**Goal of the exercise:** For the material below, state how many lines have the word "computer" in them, with no other words.
==========
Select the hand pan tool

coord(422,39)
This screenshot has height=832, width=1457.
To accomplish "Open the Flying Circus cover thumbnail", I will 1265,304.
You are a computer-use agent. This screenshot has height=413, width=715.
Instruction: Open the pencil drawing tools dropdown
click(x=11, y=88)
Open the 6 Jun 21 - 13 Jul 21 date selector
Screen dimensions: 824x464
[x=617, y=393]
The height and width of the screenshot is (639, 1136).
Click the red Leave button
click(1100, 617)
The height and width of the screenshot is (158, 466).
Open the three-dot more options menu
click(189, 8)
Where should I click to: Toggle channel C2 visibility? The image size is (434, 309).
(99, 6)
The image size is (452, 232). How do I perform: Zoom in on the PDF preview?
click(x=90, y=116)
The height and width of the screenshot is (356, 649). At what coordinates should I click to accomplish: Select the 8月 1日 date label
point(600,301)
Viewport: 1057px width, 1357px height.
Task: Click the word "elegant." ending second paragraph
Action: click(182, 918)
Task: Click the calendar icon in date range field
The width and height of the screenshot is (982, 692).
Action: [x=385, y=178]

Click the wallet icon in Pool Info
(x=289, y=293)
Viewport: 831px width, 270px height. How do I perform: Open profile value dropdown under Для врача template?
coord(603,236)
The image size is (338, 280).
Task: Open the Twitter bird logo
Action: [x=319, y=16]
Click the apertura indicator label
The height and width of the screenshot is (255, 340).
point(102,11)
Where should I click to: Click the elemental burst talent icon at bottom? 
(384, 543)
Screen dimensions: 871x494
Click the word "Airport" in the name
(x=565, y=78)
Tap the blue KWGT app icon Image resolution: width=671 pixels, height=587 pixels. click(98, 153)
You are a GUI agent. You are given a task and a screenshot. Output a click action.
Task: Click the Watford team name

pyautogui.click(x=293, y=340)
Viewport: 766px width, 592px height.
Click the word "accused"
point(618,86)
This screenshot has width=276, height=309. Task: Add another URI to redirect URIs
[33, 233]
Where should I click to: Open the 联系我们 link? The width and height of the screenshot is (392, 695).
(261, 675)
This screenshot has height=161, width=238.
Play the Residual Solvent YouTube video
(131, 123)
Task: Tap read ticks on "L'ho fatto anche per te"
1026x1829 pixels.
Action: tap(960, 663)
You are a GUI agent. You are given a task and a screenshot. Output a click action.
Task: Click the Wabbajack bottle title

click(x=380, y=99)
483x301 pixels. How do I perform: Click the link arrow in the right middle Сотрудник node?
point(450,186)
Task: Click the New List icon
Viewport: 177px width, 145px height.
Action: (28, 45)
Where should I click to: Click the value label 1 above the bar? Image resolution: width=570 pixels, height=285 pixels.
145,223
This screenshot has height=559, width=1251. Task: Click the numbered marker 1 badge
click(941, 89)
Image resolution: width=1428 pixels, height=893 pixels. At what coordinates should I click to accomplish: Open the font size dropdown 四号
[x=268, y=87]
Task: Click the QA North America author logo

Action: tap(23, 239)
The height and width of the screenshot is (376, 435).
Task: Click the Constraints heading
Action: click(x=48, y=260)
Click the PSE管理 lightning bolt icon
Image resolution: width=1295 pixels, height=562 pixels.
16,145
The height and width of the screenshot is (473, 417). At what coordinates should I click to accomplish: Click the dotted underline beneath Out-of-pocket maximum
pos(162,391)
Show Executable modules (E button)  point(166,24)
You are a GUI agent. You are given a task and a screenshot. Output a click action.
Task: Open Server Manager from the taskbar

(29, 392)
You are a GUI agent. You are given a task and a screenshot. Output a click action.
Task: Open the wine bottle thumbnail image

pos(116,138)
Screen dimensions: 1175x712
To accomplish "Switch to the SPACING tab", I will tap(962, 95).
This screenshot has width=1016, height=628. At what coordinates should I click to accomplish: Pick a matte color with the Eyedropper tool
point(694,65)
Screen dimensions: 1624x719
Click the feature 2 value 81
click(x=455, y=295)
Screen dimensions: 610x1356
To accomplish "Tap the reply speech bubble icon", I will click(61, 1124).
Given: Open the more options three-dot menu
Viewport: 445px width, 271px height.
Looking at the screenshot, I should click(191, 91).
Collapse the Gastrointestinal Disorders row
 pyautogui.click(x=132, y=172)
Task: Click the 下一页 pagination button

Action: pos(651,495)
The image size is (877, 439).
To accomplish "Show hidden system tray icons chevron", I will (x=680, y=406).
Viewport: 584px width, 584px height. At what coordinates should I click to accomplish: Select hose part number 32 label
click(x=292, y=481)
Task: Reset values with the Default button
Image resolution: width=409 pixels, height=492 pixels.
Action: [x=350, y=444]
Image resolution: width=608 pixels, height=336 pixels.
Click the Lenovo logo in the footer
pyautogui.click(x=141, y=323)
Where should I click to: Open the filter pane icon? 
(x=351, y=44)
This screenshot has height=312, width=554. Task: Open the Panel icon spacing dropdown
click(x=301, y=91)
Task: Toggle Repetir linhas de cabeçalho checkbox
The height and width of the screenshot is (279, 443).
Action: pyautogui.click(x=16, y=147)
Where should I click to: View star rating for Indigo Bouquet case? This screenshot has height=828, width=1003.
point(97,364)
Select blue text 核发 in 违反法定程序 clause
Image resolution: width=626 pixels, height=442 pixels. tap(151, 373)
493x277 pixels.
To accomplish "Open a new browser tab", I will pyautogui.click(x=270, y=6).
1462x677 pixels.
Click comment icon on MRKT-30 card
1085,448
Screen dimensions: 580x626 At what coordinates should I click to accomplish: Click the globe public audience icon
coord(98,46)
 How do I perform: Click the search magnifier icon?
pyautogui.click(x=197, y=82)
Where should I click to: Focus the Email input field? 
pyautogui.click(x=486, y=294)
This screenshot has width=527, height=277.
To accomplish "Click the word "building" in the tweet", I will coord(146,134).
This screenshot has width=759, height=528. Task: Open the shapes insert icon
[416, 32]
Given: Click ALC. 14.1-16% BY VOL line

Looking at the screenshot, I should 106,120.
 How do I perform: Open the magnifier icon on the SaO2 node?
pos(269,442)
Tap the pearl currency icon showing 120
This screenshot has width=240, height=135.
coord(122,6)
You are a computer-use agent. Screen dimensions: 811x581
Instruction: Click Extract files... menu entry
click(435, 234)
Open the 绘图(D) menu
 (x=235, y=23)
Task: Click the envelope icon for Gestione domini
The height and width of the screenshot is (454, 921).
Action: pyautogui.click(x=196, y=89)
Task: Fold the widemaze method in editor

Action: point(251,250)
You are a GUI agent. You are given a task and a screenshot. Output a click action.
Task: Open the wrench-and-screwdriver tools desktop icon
==========
**Task response:** 2